Our GCSE coursework is to write the front page of a newspaper, reporting on the trial. I have an idea of what I want to write but can’t make it work. I don’t know how to get the sentences to sound right. I get 16 out of 20, and ‘Good’ in red biro, but I don’t know why I got 16 out of 20, or how I could have got 17 or even 18. That wasn’t how schools worked, then. Today we’d have been given assessment criteria and mark schemes; we’d have been shown examples of what a good piece of work looked like and had the chance to get feedback on a draft of our work before having a go at the finished version. But it’s 1987, so we accept what we’ve got, and move on to our piece of work, on the War Poets, where we do even more reading-things-into-things and where our answers never seem to match up to the ones in Mrs Ferns’ head.

*             *             *             *             *

We tried to go to Venice in 2000, but there was an air traffic control strike in Italy and all the planes were grounded. Then life got in the way, as life does, and we didn’t try again until 2016. This time, we made it. It was February half-term, the week after the Carnevale, and we arrived in a misty Cannaregio towing our suitcases and hardly believing we were here. Venice! But backstreet Venice, away from the tourist hubs. Humpbacked bridges and buildings scarred with graffiti and patched with damp. Elderly men and women with wheeled shopping trollies and small dogs, going about their daily business. I remembered something I’d read in a biography of Edith Wharton, about how the interesting places were always to the side of the important monuments, hidden away.

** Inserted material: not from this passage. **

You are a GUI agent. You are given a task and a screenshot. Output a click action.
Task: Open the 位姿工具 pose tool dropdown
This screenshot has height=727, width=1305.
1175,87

And then we were at the Rialto. Covered in scaffolding, but still, the Rialto! Shylock wouldn’t have recognised it. The silks and brocades were cheap scarves; the spices were sachets of dried herbs for making different types of pasta sauce. There was Murano glass and fake designer handbags and bottles of olive oil. The bridge sloped under my feet and I stood and bounced, absorbing it through my soles. This was the Rialto and this was Venice and in some ways, this was where it all began. I thought of Mrs Ferns’ lessons and of everything that had happened since, and the people flowed past me on either side, oblivious.